Dataset entries below:

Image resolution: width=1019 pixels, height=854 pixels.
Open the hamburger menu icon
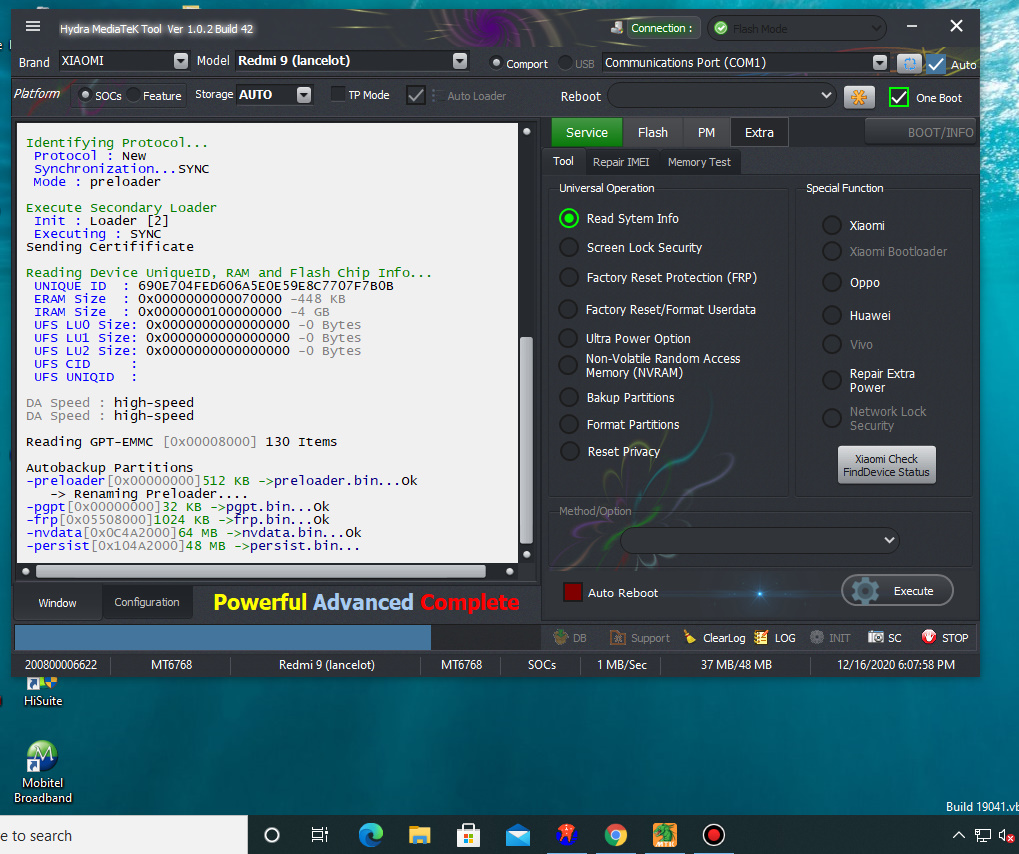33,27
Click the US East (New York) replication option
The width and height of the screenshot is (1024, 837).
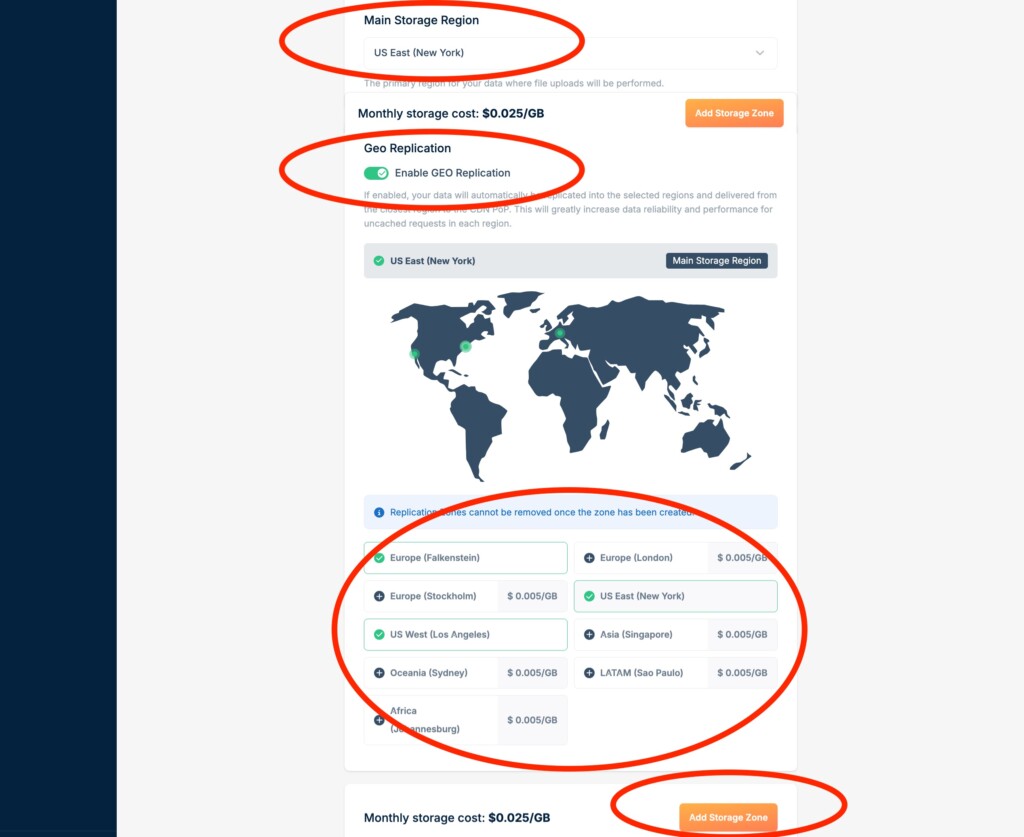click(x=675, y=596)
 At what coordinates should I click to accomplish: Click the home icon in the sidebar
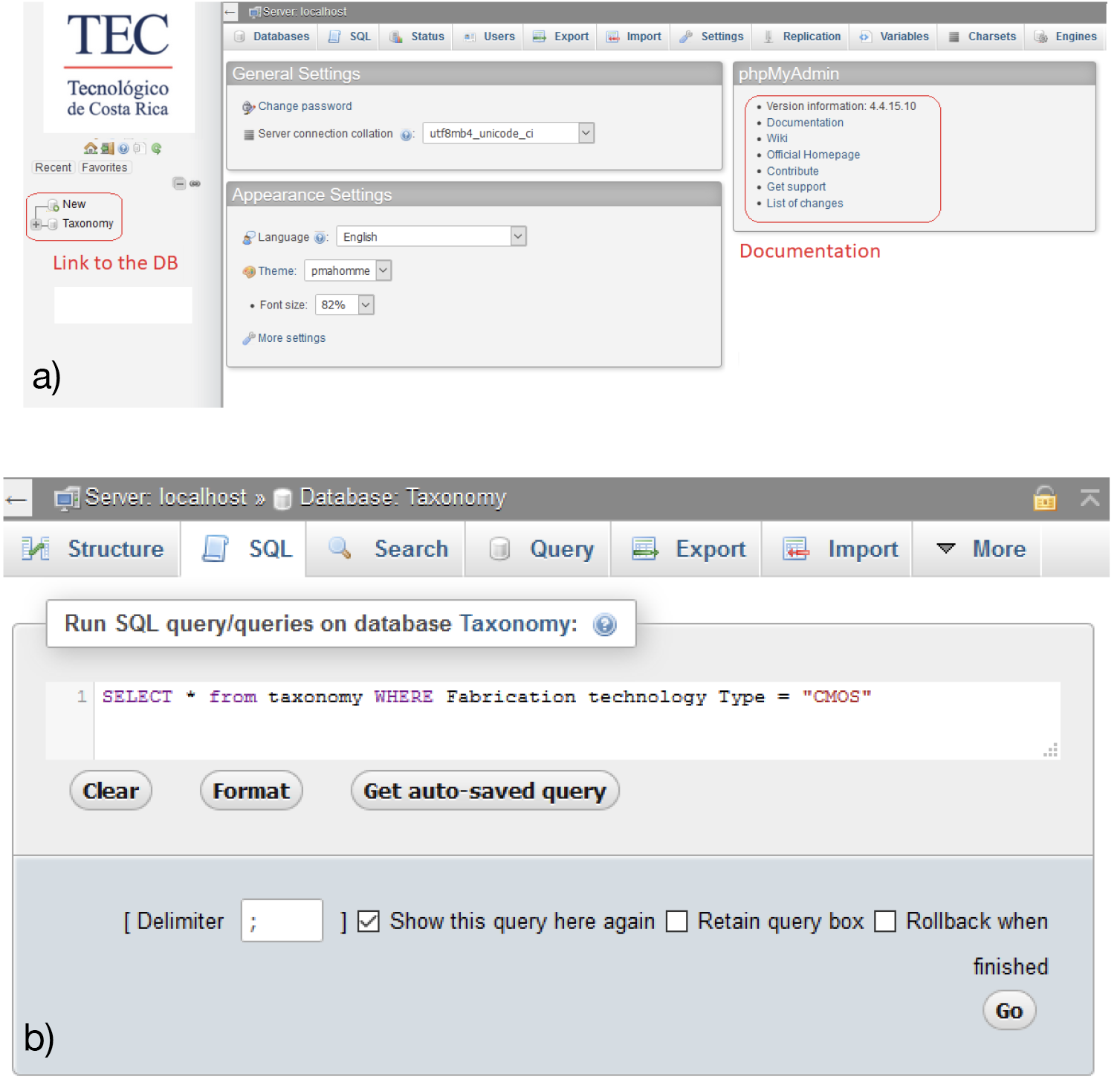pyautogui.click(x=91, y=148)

End of Dataset entries.
Dataset entries below:

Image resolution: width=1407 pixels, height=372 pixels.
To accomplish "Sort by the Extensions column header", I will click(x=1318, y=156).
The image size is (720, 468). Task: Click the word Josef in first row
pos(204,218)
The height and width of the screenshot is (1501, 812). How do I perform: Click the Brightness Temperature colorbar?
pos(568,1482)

End of Dataset entries.

Instructions to follow: Find the word "resolution" in the listing above. Copy each line where it appears.

Your response:
Image resolution: width=1019 pixels, height=854 pixels.
Image resolution: width=1407 pixels, height=372 pixels.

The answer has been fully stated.